If “Prehistoric Road Trip” doesn’t always look like other science programs, that’s no accident. Graslie and the show’s director, Ally Gimbel, chose a wide range of scientists to talk about their work. Graslie points to her experience as a woman in science as the source of her interest in creating more inclusive platforms.

Emily Graslie at the Museum of the Rockies in Bozeman, Montana, for Episode 2 of “Prehistoric Road Trip.” (Credit: Julie Florio / WTTW)Emily Graslie at the Museum of the Rockies in Bozeman, Montana, for Episode 2 of “Prehistoric Road Trip.” (Credit: Julie Florio / WTTW)

“I grew up watching PBS and programming as a kid but the only woman I saw doing anything science related was Miss Frizzle from ‘The Magic School Bus.’ As much as I love Miss Frizzle and channel her, she’s a fictional character. So to be able to show so many real women who are making meaningful and dynamic contributions to their field is powerful,” said Graslie. “And it’s not just women, it’s members of the LGBT community, it’s people of different ethnic and racial backgrounds, it’s really a celebration of how diversity contributes to positively to our understanding of the world.”

Across the show’s three episodes, Graslie travels from the Dakotas to Wyoming, Montana and Nebraska, visiting sites where the fossils range from bacteria to dinosaurs to early mammals, spanning billions of years of prehistory. Through visits with scientists, sweeping drone footage, and dynamic animations, Graslie says the stories science tells are contagiously fascinating.
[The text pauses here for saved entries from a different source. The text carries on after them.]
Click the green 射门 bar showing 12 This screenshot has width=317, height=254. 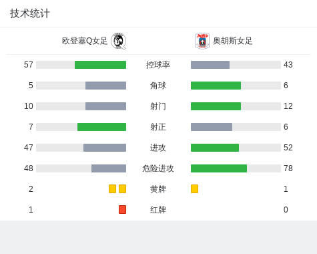[x=216, y=106]
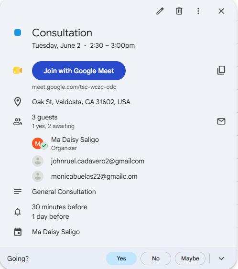Screen dimensions: 238x269
Task: Click the notification bell icon
Action: 18,212
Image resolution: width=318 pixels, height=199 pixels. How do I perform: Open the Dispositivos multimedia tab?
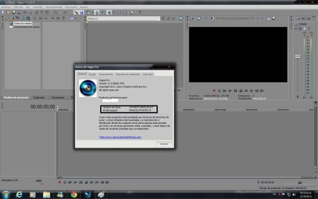point(128,74)
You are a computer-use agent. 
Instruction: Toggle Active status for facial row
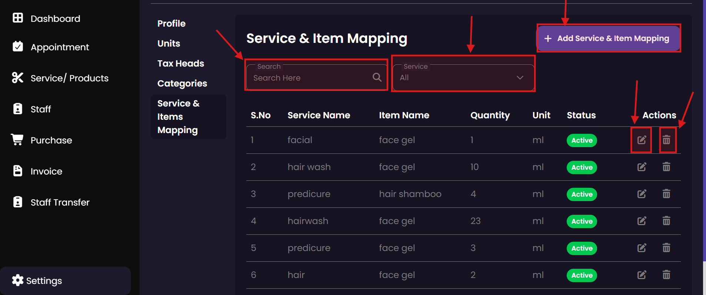coord(582,140)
“In my experience, when you start expressing your genuine curiosity and enthusiasm for learning, it tends to be infectious,” said Graslie. “So it was sort of a positive feedback loop – anytime, anywhere we went, you just pick up a fossil and point out, ‘this is cool! It is cool that this thing exists, it is cool that we can look at it, and learn things about it!’ It’s really infectious, and it’s easy to get excited about.”